▶ Try it:
Wherever a line in the records contains the word "label", return that line.

(Extracted information Opens)

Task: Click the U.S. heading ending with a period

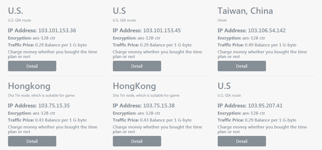Action: (x=16, y=11)
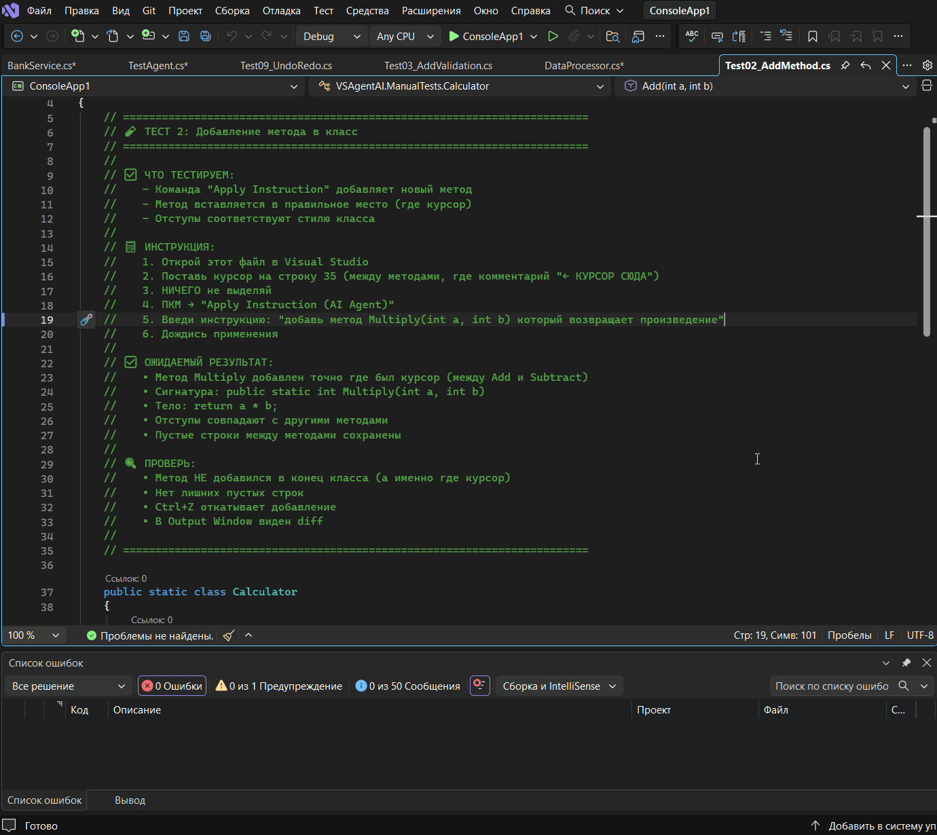Screen dimensions: 937x835
Task: Click the bookmark toggle icon in toolbar
Action: click(812, 37)
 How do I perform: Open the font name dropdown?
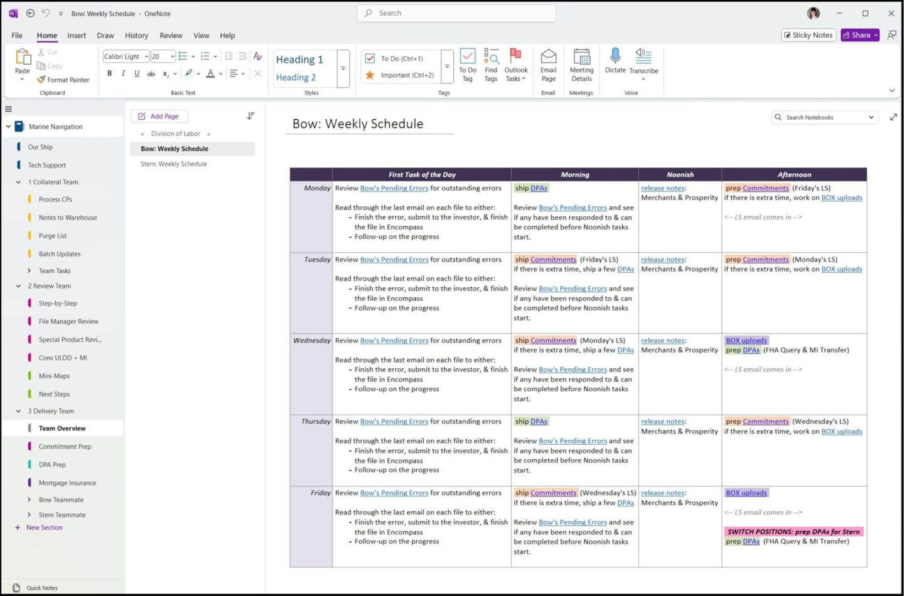tap(146, 56)
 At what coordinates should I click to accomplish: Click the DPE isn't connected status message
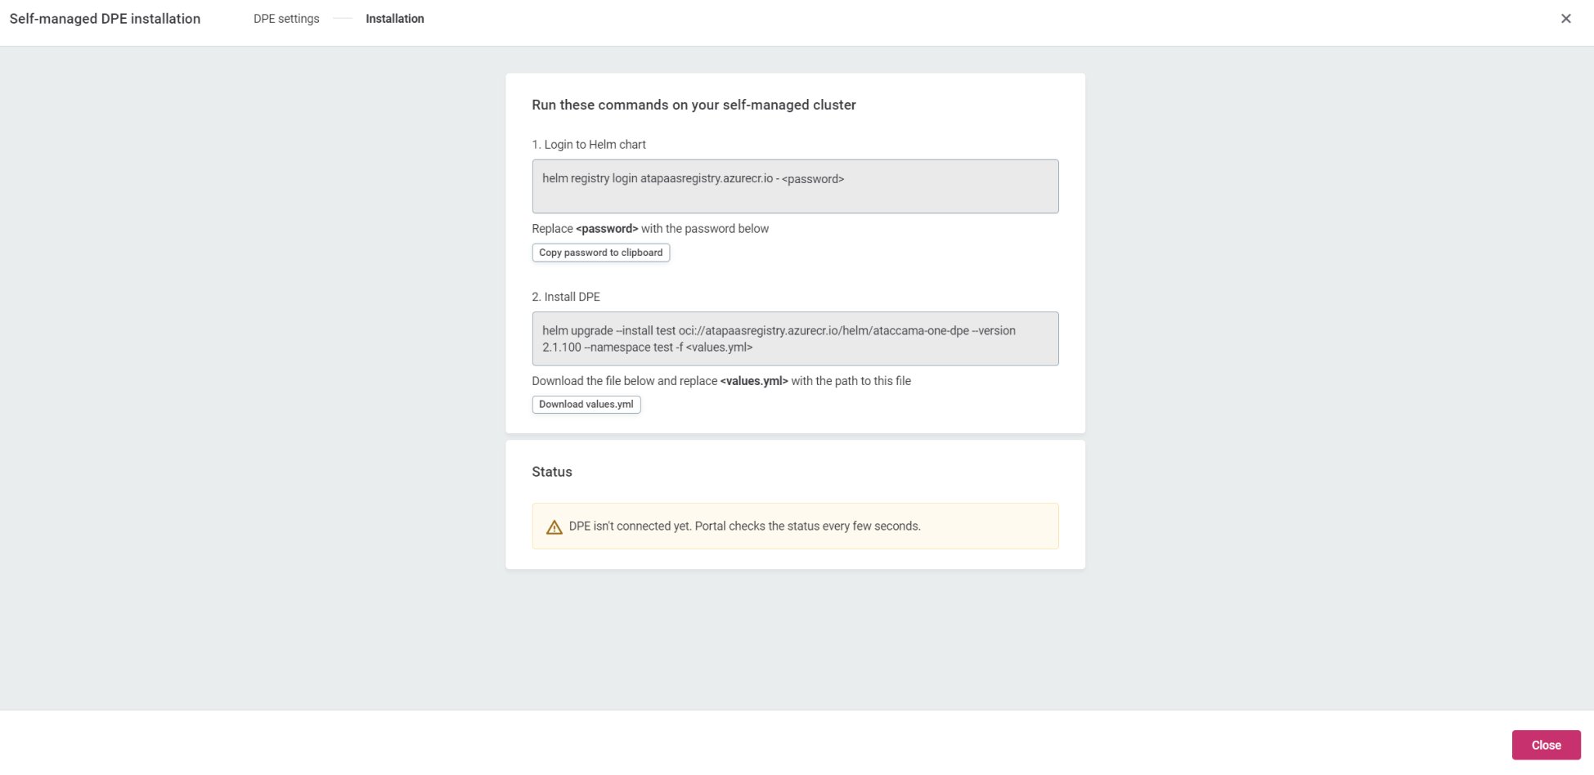tap(744, 526)
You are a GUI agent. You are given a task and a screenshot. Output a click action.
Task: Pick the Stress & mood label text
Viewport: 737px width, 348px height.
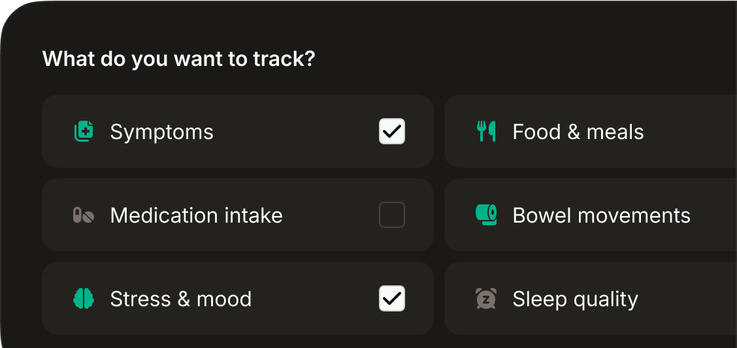[181, 299]
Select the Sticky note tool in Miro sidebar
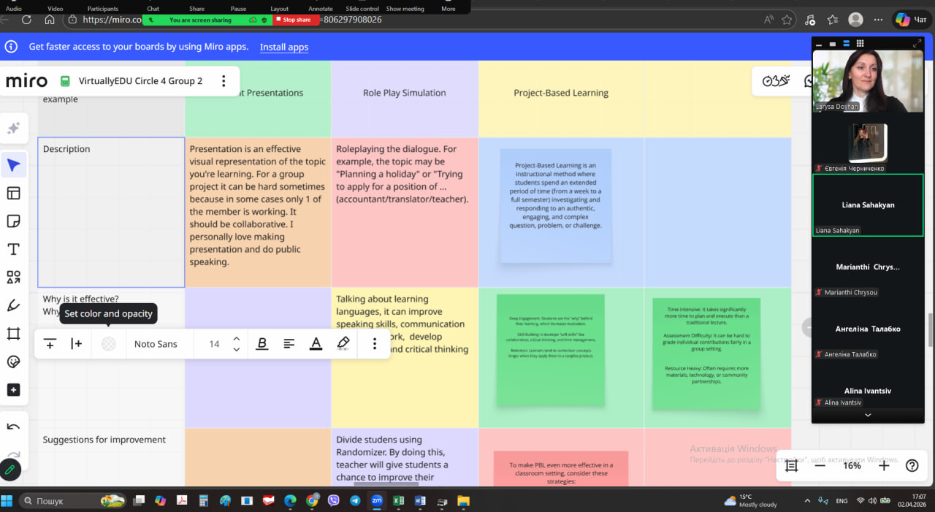Screen dimensions: 935x512 (13, 221)
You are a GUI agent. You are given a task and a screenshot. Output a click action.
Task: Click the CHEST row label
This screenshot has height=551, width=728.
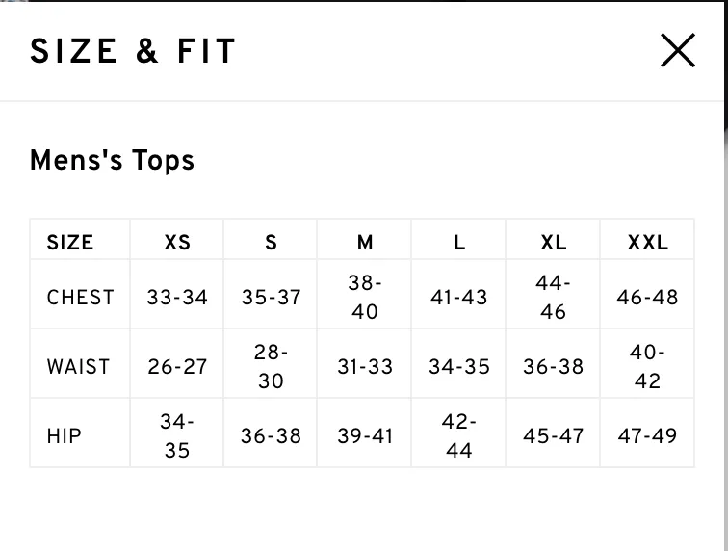click(80, 298)
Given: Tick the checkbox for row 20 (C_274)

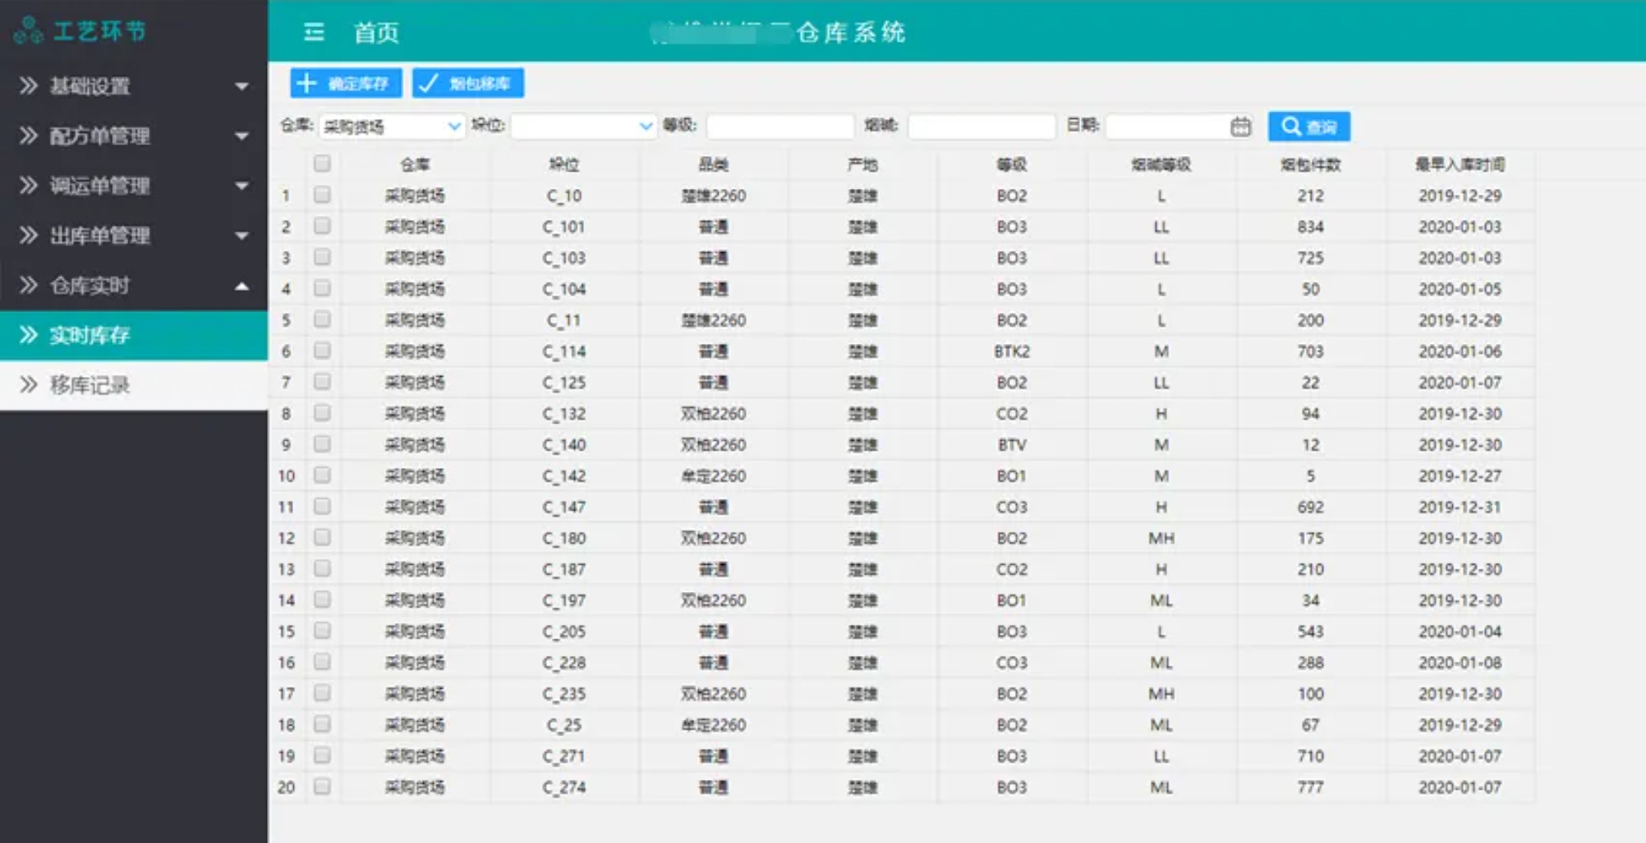Looking at the screenshot, I should click(322, 787).
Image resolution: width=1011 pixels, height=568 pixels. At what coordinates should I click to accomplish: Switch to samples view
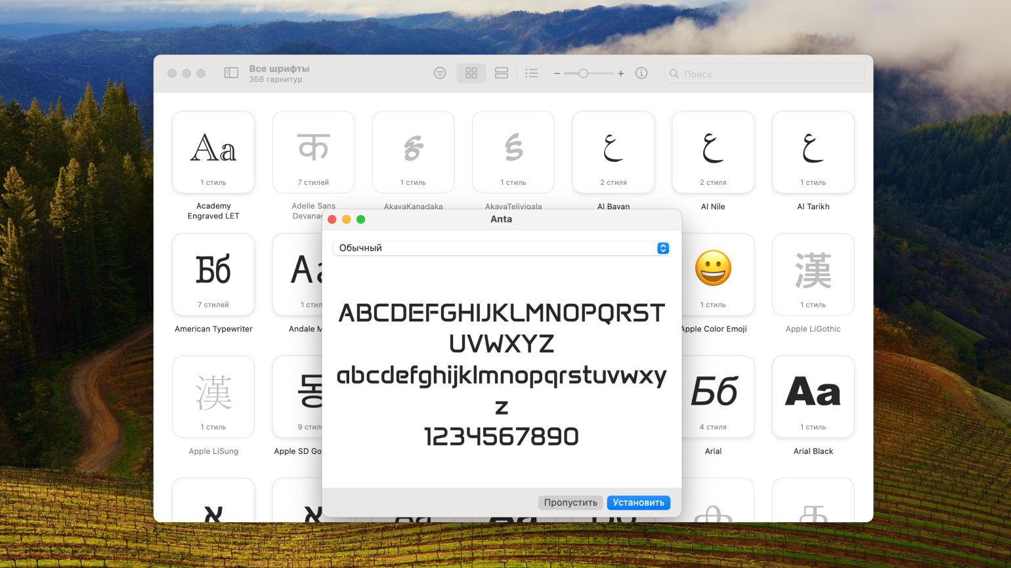pos(502,73)
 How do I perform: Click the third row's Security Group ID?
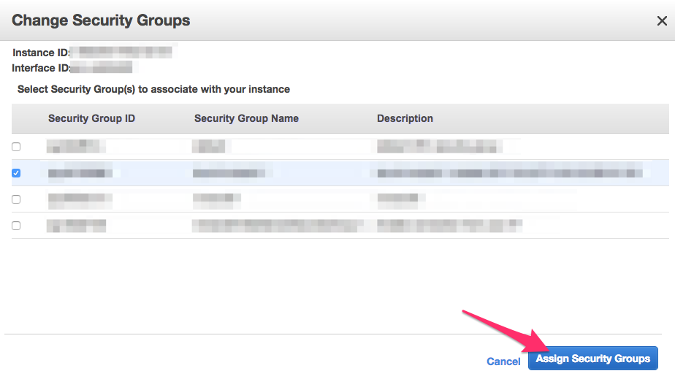[79, 199]
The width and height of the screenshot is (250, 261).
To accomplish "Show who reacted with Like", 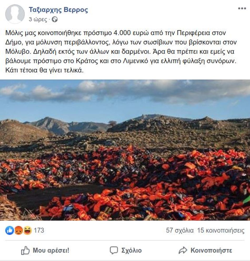I will coord(10,231).
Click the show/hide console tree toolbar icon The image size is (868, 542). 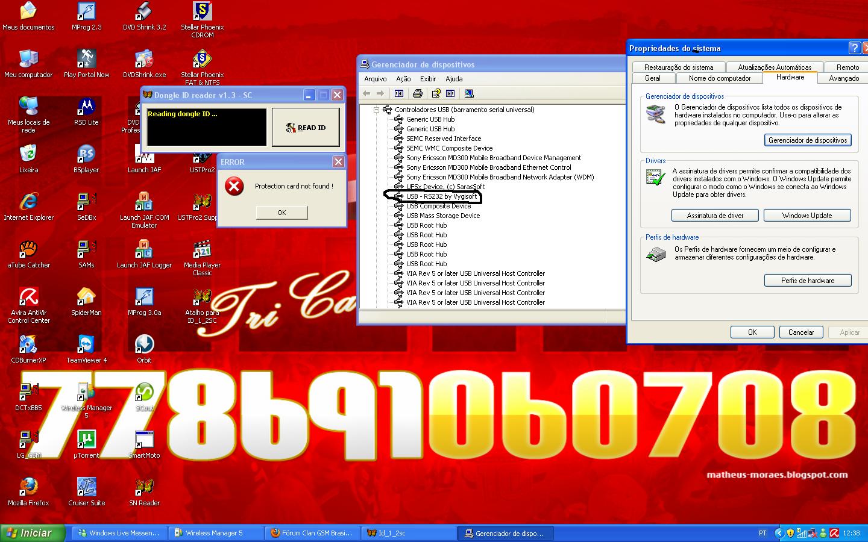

(Extracted information Closes)

▶ Solved exercise:
Task: Pick the Stress & mood label text
Task: Click the CHEST row label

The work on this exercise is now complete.